Brazil lowers pork prices for Russia amid sanction war with West

Business & Economy October 16, 2014, 16:02

Prices were revised in September at the request of the Russian authorities and importers

RIO DE JANEIRO, October 16. /TASS/. Brazil has scaled down the prices of pork intended for exports to Russia from October 2014, the vice president of the Brazilian Association of Animal Protein (ABRA), Rui Eduardo Saldanha Vargas, said on Thursday.

He said prices were revised in September at the request of the Russian authorities and importers, going down, in some cases even by half. Earlier, Russian pork importers said Brazilian suppliers raised release prices of pork for Russia after it had imposed a food embargo on some Western countries following Western sanctions on Russia over Ukraine.

In mid-August prices grew up to $6.95-7.3 per kilo, participants in the market noted, linking it to the fact that Brazil remained the only major pork supplier to Russia amid the war of sanctions.

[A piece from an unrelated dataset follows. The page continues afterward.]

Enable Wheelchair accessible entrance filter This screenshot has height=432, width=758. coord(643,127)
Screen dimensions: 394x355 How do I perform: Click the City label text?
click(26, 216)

Eduardo Saldanha Vargas said in three months Brazil was ready to increase monthly supplies of pork to Russia to 25,000 tons. He also said Brazilian swine producers had agreed to give up on the use of banned in Russia ractopamine, which was the cause of Russia’s ban on pork imports from Brazil in 2011. Supplies were restarted in March 2014.

In September, 17,000 tons of Brazilian pork worth $87.8 million was supplied to Russia, 20% more than in August. Russia accounted in September for 39.6% of all Brazilian pork exports. Hong Kong was the second-biggest market for Brazilian pork in September.

Russia came under Western sanctions, originally visa bans and asset freezes, for incorporation of Crimea in mid-March after a coup in Ukraine in February. Later, Western claims that Russia was taking part in hostilities in southeast Ukraine, which Moscow repeatedly denied, resulted in more serious, sectoral, restrictions.

In response, Moscow imposed on August 6 a one-year ban on imports of beef, pork, poultry, fish, cheeses, fruit, vegetables and dairy products from Australia, Canada, the EU, the United States and Norway.